**Supplied entries:**
- - - - - - -

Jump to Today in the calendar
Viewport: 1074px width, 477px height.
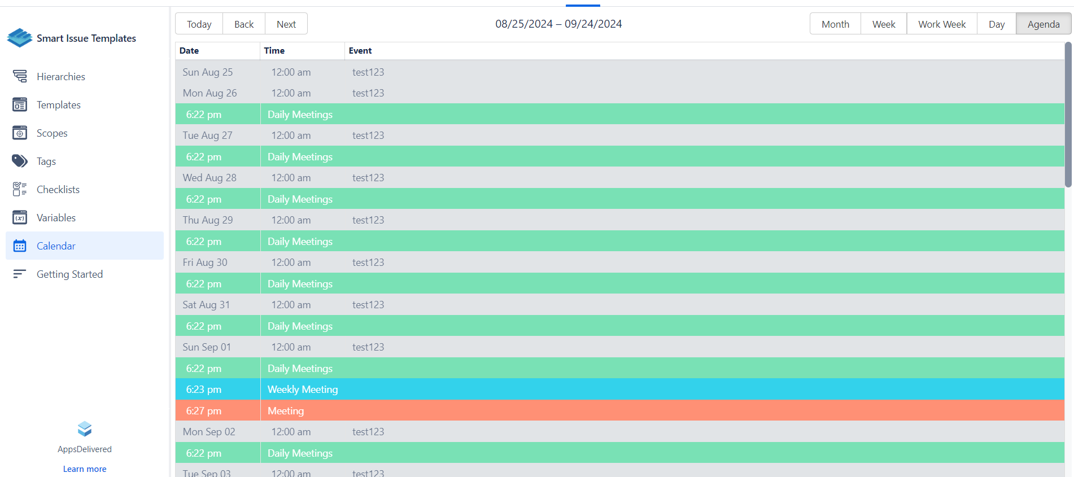point(199,24)
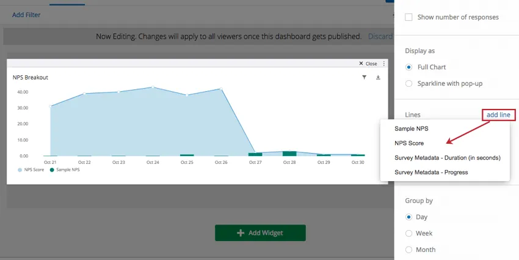519x260 pixels.
Task: Group the chart by Week
Action: [408, 234]
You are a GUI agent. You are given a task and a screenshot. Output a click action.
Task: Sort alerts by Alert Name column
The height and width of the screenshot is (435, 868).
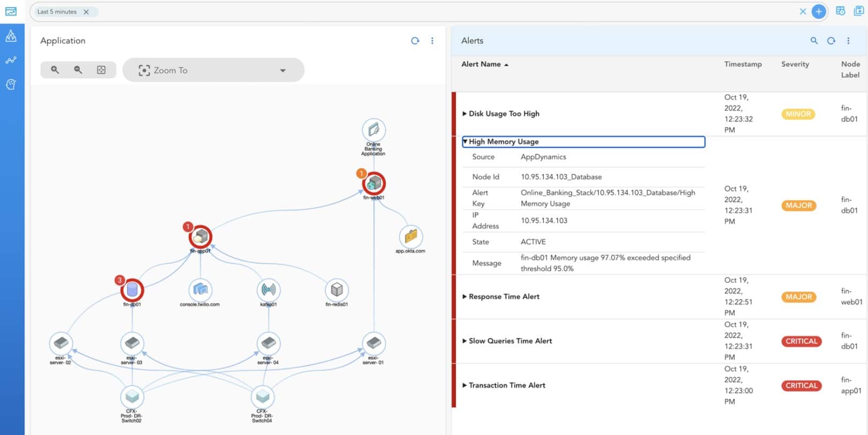[481, 64]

- - - - - - -

**Exercise:**
Find the line with "Viewport: 1074px width, 477px height." in the listing above, then write it out along with every later line through the last one, exactly, omitting pictures.

**Response for this exercise:**
Viewport: 1074px width, 477px height.
point(199,24)
519x260 pixels.
Task: Group the chart by Week
Action: [408, 234]
You are a GUI agent. You are given a task and a screenshot. Output a click action.
Task: Sort alerts by Alert Name column
The height and width of the screenshot is (435, 868).
[481, 64]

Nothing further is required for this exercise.